- _Prompt_:
Please find all lines in the data that hold the string "Task" and copy them.

--- Records shown Enclosed Below ---

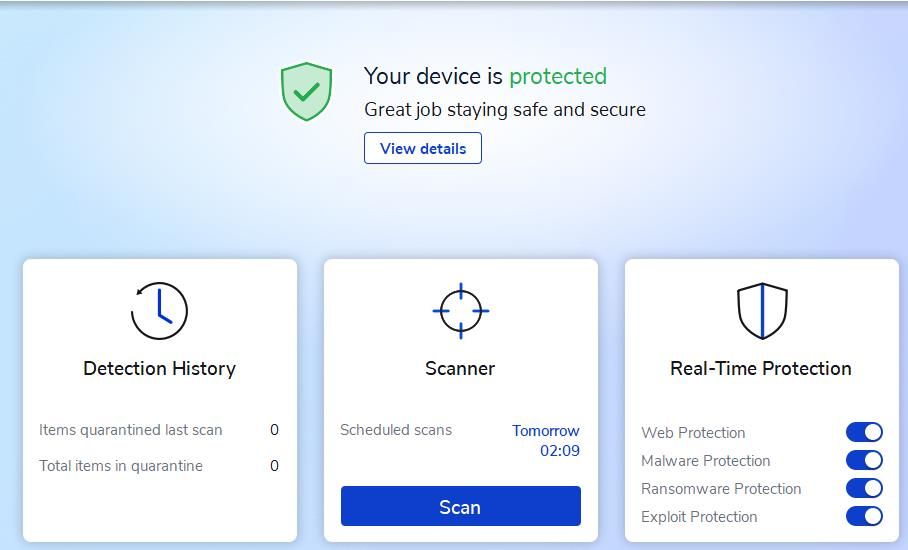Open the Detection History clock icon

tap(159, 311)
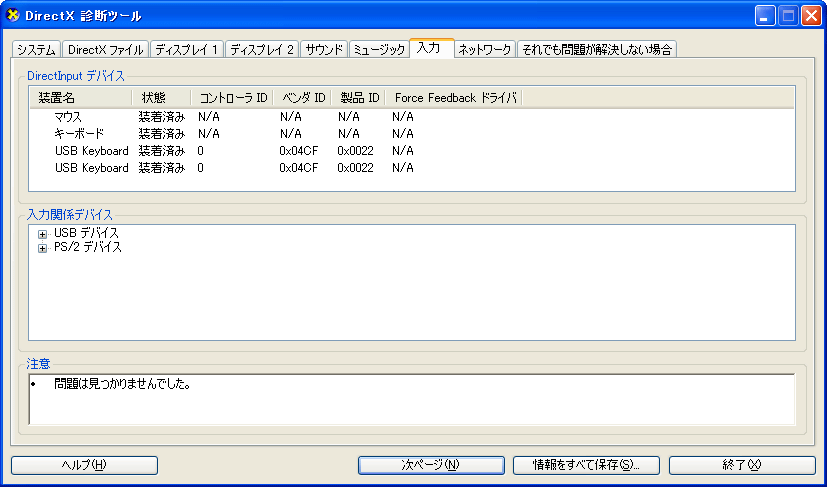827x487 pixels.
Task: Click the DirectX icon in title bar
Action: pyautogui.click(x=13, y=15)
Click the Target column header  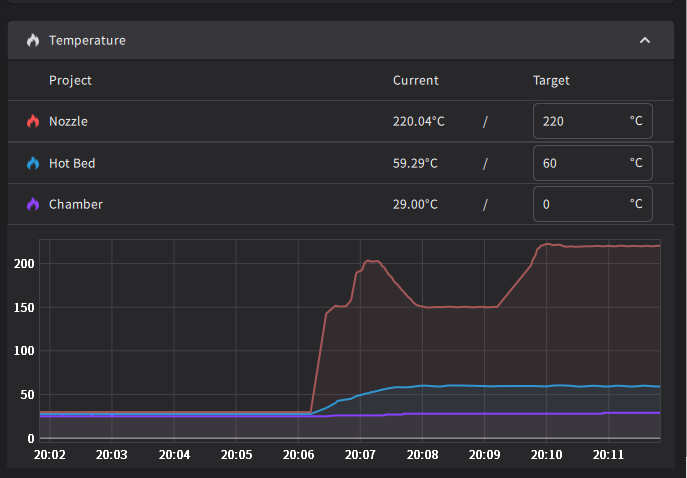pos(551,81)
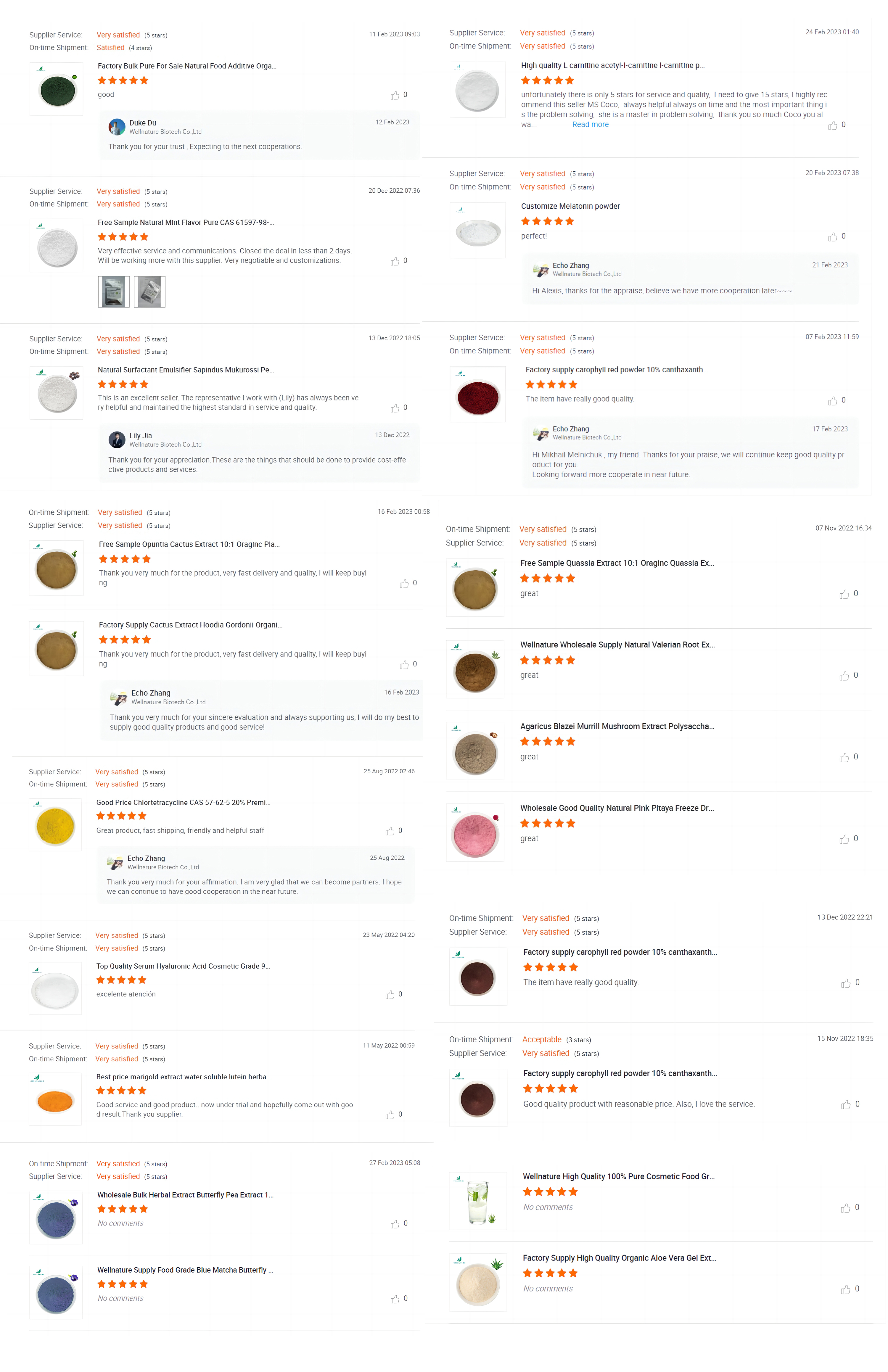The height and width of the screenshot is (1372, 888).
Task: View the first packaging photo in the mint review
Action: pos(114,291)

--- End of Enclosed Records shown ---

- _Solution for this problem_:
Task: Click the DirectX icon in title bar
Task: View the first packaging photo in the mint review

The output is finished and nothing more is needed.